Up the ladder, lenders, regardless of whatever origination channel they specialize in, are evaluating technology (“tech stacks”) with margin compression, and how integrated technology can power excellence in the customer journey and bring together disparate systems. And just not any technology, as software that is purpose-built for the residential industry trumps “generic” tech that doesn’t recognize the uniqueness of our business. Senior managers are educating themselves on the use of Robotic Process Automation (RPA), hybrid eClosings, and lender perspectives on Loan Origination Systems (LOS) and journey mapping.

STRATMOR Workshops, conducted by Senior Partner Jim Cameron, show that, “Over the past several years, lenders have begun to use Robotic Process Automation (RPA) or robotics (bots) to automatically execute certain tasks in the mortgage process that a human would otherwise perform. The use of RPA has been rapidly increasing in the mortgage industry… Lenders typically use a third-party vendor as they get their feet wet with RPA but tend to use vendors less and less as they develop in-house expertise, and their investment grows.”

But lenders don’t operate in a vacuum, and this has become obvious in implementing electronic closings. STRATMOR Workshops indicate that settlement agent readiness and adoption has proved a big hurdle, along with inconsistent state and local requirements. Even investor acceptance of e-signed documents and sales force resistance are factors, unfortunately.

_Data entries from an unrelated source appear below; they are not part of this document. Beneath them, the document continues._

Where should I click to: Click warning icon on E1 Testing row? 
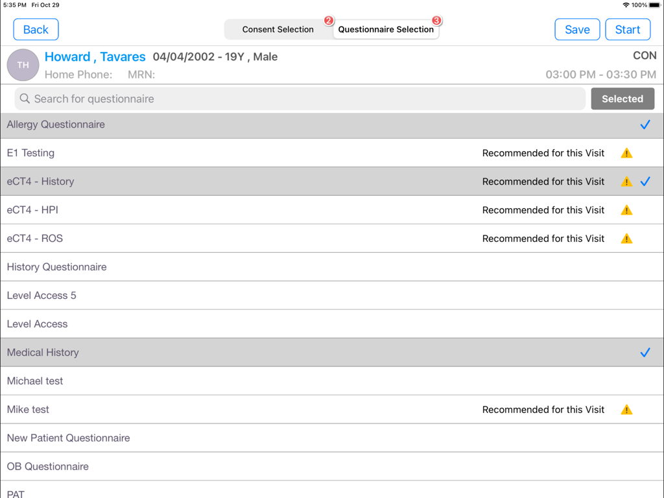click(x=626, y=154)
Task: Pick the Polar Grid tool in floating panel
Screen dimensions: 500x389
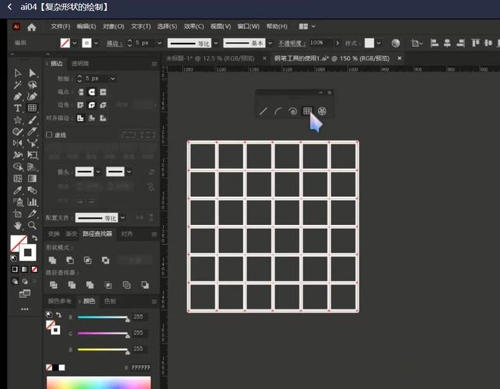Action: point(322,111)
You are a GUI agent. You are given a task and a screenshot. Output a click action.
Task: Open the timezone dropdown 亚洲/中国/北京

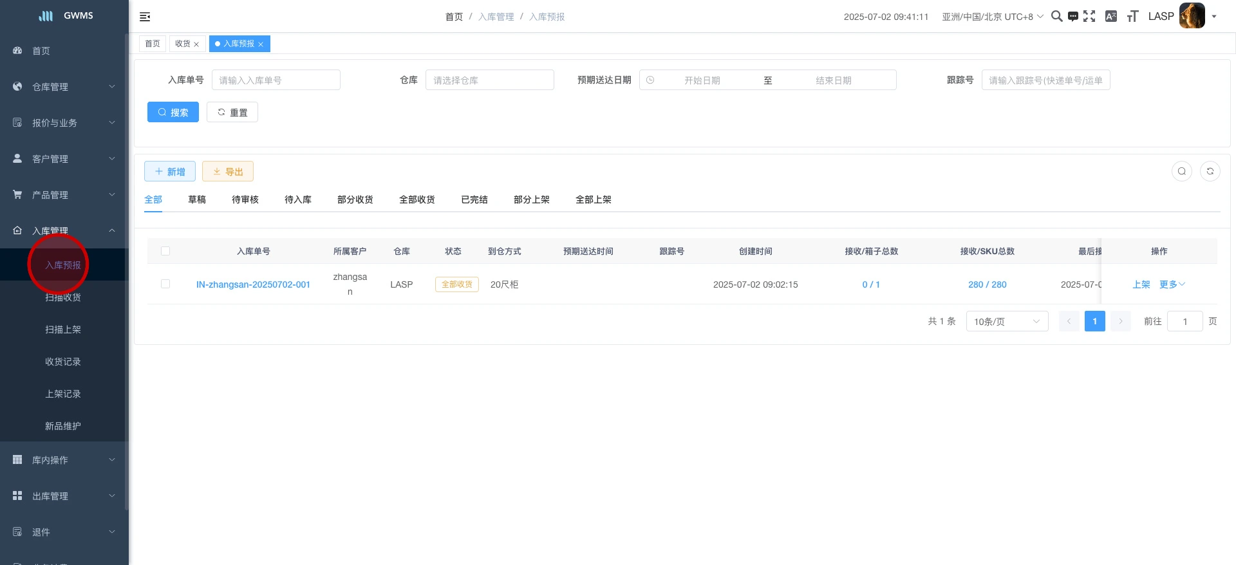[x=992, y=17]
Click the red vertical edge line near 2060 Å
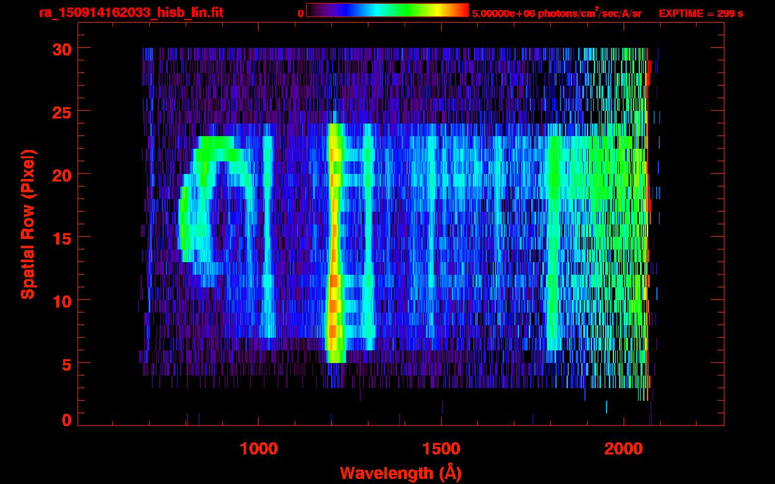Screen dimensions: 775x484 648,221
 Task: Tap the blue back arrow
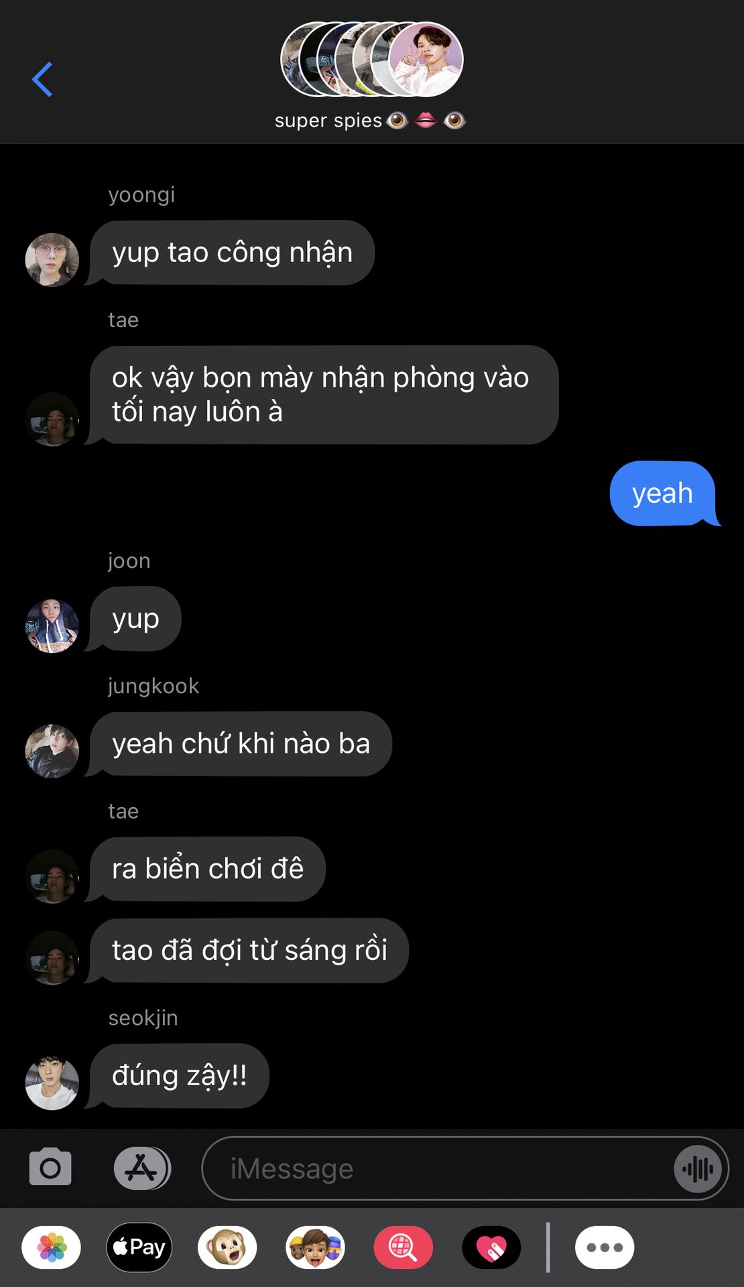42,79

And, lenders are hard at work overcoming the challenges in rolling out hybrids. Some are using “presumptive hybrid” and incorporating the hybrid process into the point-of-sale (POS) system with an “opt out” mentality. That is, make the hybrid process the default choice and require the borrower to opt out if they do not wish to have a hybrid closing. This takes the loan officers and any hesitancies they might have out of the equation. Some lenders are not charging an extra fee for a hybrid close. And most lenders are reaching out to their top settlement agents and working with them one on-one-to ensure full adoption of the hybrid process.

From an industry perspective, millions and millions of borrowers have been helped in the last two years. From a dollar perspective, early tallies indicate that over $4.5 trillion of residential loans were funded in 2022, a new record. But there is nowhere to go but down. The wave of hiring in 2020 and 2021 has ended, at least in the operations ranks. Lenders initially stopped paying their staff overtime, then moved to not replacing those who were leaving, and now have clearly begun to reduce staff directly. Looking ahead, we are going to see mortgage banking production headcounts decline throughout 2022 and into 2023, with large variations from lender to lender based on their purchase versus refinance mix of business.

Lenders and vendors tend not to rest on their laurels for very long. No one predicted the impact that the pandemic would have on interest rates, property values, the shift in the workforce, or what our economy would look like coming out of it. Once again, however, trained and compliant loan officers are adding value every day through educating and coaching their clients. MLOs using the right technology are “stepping up their game” and showing borrowers that it is an advantage in dealing with a human rather than obtaining financing over the internet. Lenders are introducing helpful technology. And the industry will continue to help borrowers across the nation achieve homeownership as the American dream.